__Objective__:
Format the entries from the line containing "Pick the WordPress red diamond marker" through the line containing "Image resolution: width=496 pixels, height=496 pixels. (78, 470)" as a numbered list, leaving out blank lines. Include only those lines.

— START OF Data extract —

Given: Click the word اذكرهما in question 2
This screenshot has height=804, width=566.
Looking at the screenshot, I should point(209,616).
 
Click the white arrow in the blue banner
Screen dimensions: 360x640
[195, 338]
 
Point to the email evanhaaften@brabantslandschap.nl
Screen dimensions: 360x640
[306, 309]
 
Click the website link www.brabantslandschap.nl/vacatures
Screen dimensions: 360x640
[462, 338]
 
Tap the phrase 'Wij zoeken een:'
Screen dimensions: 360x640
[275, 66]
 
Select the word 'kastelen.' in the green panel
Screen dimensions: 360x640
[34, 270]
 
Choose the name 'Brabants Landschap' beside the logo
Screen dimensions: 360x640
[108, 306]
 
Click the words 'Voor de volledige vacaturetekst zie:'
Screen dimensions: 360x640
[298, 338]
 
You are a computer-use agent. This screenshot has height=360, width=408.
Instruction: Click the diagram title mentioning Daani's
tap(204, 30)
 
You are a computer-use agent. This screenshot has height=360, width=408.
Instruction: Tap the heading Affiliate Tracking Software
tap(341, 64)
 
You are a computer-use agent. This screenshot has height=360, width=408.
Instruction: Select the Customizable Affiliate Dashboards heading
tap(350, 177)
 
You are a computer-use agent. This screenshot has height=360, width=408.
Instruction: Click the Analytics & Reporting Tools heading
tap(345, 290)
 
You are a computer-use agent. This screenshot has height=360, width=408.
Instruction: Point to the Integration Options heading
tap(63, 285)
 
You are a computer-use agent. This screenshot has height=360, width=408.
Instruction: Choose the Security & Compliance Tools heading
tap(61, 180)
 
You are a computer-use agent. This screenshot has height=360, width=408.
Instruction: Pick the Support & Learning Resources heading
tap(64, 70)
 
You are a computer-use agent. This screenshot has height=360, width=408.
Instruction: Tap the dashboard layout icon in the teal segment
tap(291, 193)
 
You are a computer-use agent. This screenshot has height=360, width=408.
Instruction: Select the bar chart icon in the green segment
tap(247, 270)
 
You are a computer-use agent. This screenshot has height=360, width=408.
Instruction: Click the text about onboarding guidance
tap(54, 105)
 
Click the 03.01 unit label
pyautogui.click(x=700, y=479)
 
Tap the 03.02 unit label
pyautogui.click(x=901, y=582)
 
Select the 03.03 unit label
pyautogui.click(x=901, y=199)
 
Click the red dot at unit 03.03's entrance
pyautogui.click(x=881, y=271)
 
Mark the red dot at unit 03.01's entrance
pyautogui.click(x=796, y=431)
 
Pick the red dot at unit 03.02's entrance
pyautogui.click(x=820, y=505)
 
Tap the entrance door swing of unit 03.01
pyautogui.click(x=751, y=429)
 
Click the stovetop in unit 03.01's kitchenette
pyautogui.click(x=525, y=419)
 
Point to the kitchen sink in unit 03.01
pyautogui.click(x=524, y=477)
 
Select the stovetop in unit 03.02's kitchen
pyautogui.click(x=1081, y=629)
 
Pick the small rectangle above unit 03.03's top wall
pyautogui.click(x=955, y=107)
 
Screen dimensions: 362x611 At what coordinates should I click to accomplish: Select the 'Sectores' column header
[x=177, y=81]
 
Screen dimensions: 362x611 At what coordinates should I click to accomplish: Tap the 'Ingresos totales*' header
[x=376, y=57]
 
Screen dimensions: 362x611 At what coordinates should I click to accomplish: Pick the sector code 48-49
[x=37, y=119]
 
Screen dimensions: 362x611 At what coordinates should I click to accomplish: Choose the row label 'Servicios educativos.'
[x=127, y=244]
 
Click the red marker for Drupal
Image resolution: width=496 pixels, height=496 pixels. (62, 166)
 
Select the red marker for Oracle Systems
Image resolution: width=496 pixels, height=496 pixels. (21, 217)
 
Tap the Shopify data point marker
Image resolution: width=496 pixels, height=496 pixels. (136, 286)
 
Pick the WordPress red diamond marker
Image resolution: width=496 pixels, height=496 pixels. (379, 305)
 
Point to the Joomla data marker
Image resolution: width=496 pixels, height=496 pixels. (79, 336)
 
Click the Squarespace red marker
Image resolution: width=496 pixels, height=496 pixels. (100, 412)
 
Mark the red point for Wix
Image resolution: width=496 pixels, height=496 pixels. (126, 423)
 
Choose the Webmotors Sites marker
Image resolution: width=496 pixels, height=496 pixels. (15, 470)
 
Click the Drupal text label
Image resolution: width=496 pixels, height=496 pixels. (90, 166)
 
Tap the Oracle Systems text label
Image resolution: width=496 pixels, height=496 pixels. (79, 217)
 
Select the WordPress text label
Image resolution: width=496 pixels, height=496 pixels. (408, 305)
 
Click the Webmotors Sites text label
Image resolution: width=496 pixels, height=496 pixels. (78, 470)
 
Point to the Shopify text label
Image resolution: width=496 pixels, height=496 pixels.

— END OF Data extract —

__Finished answer__:
1. Pick the WordPress red diamond marker
2. Image resolution: width=496 pixels, height=496 pixels. (379, 305)
3. Point to the Joomla data marker
4. Image resolution: width=496 pixels, height=496 pixels. (79, 336)
5. Click the Squarespace red marker
6. Image resolution: width=496 pixels, height=496 pixels. (100, 412)
7. Mark the red point for Wix
8. Image resolution: width=496 pixels, height=496 pixels. (126, 423)
9. Choose the Webmotors Sites marker
10. Image resolution: width=496 pixels, height=496 pixels. (15, 470)
11. Click the Drupal text label
12. Image resolution: width=496 pixels, height=496 pixels. (90, 166)
13. Tap the Oracle Systems text label
14. Image resolution: width=496 pixels, height=496 pixels. (79, 217)
15. Select the WordPress text label
16. Image resolution: width=496 pixels, height=496 pixels. (408, 305)
17. Click the Webmotors Sites text label
18. Image resolution: width=496 pixels, height=496 pixels. (78, 470)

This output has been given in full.